# Instruction:
Copy the following records verbatim, line for line.

/---

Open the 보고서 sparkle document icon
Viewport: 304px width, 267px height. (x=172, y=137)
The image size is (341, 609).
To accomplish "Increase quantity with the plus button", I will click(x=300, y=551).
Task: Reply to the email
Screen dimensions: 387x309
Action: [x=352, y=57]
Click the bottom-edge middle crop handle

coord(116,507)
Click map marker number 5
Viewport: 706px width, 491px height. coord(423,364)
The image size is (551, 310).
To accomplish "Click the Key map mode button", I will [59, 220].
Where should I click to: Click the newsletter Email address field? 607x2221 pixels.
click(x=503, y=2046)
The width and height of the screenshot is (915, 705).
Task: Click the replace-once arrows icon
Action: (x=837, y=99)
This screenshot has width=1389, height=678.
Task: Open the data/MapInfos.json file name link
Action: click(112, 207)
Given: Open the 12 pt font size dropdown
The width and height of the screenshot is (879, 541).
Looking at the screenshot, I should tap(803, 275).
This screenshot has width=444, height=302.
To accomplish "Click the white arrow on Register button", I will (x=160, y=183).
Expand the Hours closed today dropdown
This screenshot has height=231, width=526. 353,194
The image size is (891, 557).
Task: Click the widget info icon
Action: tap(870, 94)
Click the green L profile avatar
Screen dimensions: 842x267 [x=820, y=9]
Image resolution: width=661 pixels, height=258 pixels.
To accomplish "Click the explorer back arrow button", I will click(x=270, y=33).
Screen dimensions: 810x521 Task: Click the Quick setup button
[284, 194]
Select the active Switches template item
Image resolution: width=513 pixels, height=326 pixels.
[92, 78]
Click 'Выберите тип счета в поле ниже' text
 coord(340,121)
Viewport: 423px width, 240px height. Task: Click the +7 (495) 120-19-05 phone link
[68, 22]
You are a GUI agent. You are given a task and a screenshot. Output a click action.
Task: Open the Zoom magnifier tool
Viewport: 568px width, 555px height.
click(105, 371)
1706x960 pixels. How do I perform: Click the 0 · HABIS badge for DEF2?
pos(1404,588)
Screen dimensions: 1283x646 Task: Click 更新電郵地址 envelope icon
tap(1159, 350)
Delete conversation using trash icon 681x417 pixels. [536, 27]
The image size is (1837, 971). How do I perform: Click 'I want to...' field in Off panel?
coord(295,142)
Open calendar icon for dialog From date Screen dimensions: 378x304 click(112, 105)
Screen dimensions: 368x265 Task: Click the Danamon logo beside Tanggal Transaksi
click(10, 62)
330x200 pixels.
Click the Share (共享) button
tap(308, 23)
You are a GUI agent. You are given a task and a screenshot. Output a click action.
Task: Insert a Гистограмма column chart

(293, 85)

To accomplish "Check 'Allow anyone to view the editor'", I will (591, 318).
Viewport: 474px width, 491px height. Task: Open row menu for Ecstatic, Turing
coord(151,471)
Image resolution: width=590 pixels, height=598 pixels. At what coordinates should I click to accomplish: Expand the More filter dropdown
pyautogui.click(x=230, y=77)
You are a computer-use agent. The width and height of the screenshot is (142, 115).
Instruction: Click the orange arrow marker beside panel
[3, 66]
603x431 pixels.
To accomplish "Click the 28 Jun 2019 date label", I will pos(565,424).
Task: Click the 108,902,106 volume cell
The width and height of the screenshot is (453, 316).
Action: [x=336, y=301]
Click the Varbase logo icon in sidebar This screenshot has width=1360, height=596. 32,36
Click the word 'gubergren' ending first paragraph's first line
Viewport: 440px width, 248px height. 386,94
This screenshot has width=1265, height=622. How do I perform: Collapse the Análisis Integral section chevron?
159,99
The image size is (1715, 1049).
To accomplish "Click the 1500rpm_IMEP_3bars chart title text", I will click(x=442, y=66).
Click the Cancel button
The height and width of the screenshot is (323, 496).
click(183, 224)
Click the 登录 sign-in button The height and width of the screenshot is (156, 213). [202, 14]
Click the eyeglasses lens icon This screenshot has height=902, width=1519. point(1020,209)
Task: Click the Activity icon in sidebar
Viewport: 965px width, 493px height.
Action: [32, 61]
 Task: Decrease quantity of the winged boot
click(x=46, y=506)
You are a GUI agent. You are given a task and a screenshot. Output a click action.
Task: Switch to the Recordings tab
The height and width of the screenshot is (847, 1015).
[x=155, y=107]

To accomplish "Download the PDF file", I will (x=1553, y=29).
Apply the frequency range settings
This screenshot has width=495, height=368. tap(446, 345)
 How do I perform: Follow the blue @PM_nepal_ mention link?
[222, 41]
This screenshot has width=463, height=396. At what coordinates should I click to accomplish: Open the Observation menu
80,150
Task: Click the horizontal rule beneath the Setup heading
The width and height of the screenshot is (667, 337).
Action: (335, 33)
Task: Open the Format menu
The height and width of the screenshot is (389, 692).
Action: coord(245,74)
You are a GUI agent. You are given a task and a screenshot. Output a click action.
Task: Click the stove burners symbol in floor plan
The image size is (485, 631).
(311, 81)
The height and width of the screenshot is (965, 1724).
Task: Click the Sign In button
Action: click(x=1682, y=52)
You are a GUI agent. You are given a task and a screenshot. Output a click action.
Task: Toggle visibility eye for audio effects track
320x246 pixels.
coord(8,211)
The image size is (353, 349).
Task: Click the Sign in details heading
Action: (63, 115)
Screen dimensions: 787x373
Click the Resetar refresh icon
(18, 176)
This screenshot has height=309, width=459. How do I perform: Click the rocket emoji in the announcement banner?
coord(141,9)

\---

# Written solution:
Open the 보고서 sparkle document icon
Viewport: 304px width, 267px height. (x=172, y=137)
The image size is (341, 609).
To accomplish "Increase quantity with the plus button", I will click(x=300, y=551).
Task: Reply to the email
Screen dimensions: 387x309
Action: [x=352, y=57]
Click the bottom-edge middle crop handle

coord(116,507)
Click map marker number 5
Viewport: 706px width, 491px height. coord(423,364)
The image size is (551, 310).
To accomplish "Click the Key map mode button", I will [59, 220].
Where should I click to: Click the newsletter Email address field? 607x2221 pixels.
click(x=503, y=2046)
The width and height of the screenshot is (915, 705).
Task: Click the replace-once arrows icon
Action: (x=837, y=99)
This screenshot has width=1389, height=678.
Task: Open the data/MapInfos.json file name link
Action: click(112, 207)
Given: Open the 12 pt font size dropdown
The width and height of the screenshot is (879, 541).
Looking at the screenshot, I should tap(803, 275).
This screenshot has width=444, height=302.
To accomplish "Click the white arrow on Register button", I will (x=160, y=183).
Expand the Hours closed today dropdown
This screenshot has height=231, width=526. 353,194
The image size is (891, 557).
Task: Click the widget info icon
Action: tap(870, 94)
Click the green L profile avatar
Screen dimensions: 842x267 [x=820, y=9]
Image resolution: width=661 pixels, height=258 pixels.
To accomplish "Click the explorer back arrow button", I will click(x=270, y=33).
Screen dimensions: 810x521 Task: Click the Quick setup button
[284, 194]
Select the active Switches template item
Image resolution: width=513 pixels, height=326 pixels.
[92, 78]
Click 'Выберите тип счета в поле ниже' text
 coord(340,121)
Viewport: 423px width, 240px height. Task: Click the +7 (495) 120-19-05 phone link
[68, 22]
You are a GUI agent. You are given a task and a screenshot. Output a click action.
Task: Open the Zoom magnifier tool
Viewport: 568px width, 555px height.
click(105, 371)
1706x960 pixels. How do I perform: Click the 0 · HABIS badge for DEF2?
pos(1404,588)
Screen dimensions: 1283x646 Task: Click 更新電郵地址 envelope icon
tap(1159, 350)
Delete conversation using trash icon 681x417 pixels. [536, 27]
The image size is (1837, 971). How do I perform: Click 'I want to...' field in Off panel?
coord(295,142)
Open calendar icon for dialog From date Screen dimensions: 378x304 click(112, 105)
Screen dimensions: 368x265 Task: Click the Danamon logo beside Tanggal Transaksi
click(10, 62)
330x200 pixels.
Click the Share (共享) button
tap(308, 23)
You are a GUI agent. You are given a task and a screenshot. Output a click action.
Task: Insert a Гистограмма column chart

(293, 85)

To accomplish "Check 'Allow anyone to view the editor'", I will (591, 318).
Viewport: 474px width, 491px height. Task: Open row menu for Ecstatic, Turing
coord(151,471)
Image resolution: width=590 pixels, height=598 pixels. At what coordinates should I click to accomplish: Expand the More filter dropdown
pyautogui.click(x=230, y=77)
You are a computer-use agent. The width and height of the screenshot is (142, 115).
Instruction: Click the orange arrow marker beside panel
[3, 66]
603x431 pixels.
To accomplish "Click the 28 Jun 2019 date label", I will pos(565,424).
Task: Click the 108,902,106 volume cell
The width and height of the screenshot is (453, 316).
Action: [x=336, y=301]
Click the Varbase logo icon in sidebar This screenshot has width=1360, height=596. 32,36
Click the word 'gubergren' ending first paragraph's first line
Viewport: 440px width, 248px height. 386,94
This screenshot has width=1265, height=622. How do I perform: Collapse the Análisis Integral section chevron?
159,99
The image size is (1715, 1049).
To accomplish "Click the 1500rpm_IMEP_3bars chart title text", I will click(x=442, y=66).
Click the Cancel button
The height and width of the screenshot is (323, 496).
click(183, 224)
Click the 登录 sign-in button The height and width of the screenshot is (156, 213). [202, 14]
Click the eyeglasses lens icon This screenshot has height=902, width=1519. point(1020,209)
Task: Click the Activity icon in sidebar
Viewport: 965px width, 493px height.
Action: [32, 61]
 Task: Decrease quantity of the winged boot
click(x=46, y=506)
You are a GUI agent. You are given a task and a screenshot. Output a click action.
Task: Switch to the Recordings tab
The height and width of the screenshot is (847, 1015).
[x=155, y=107]

To accomplish "Download the PDF file", I will (x=1553, y=29).
Apply the frequency range settings
This screenshot has width=495, height=368. tap(446, 345)
 How do I perform: Follow the blue @PM_nepal_ mention link?
[222, 41]
This screenshot has width=463, height=396. At what coordinates should I click to accomplish: Open the Observation menu
80,150
Task: Click the horizontal rule beneath the Setup heading
The width and height of the screenshot is (667, 337).
Action: (335, 33)
Task: Open the Format menu
The height and width of the screenshot is (389, 692).
Action: coord(245,74)
You are a GUI agent. You are given a task and a screenshot. Output a click action.
Task: Click the stove burners symbol in floor plan
The image size is (485, 631).
(311, 81)
The height and width of the screenshot is (965, 1724).
Task: Click the Sign In button
Action: click(x=1682, y=52)
You are a GUI agent. You are given a task and a screenshot. Output a click action.
Task: Toggle visibility eye for audio effects track
320x246 pixels.
coord(8,211)
The image size is (353, 349).
Task: Click the Sign in details heading
Action: (63, 115)
Screen dimensions: 787x373
Click the Resetar refresh icon
(18, 176)
This screenshot has height=309, width=459. How do I perform: Click the rocket emoji in the announcement banner?
coord(141,9)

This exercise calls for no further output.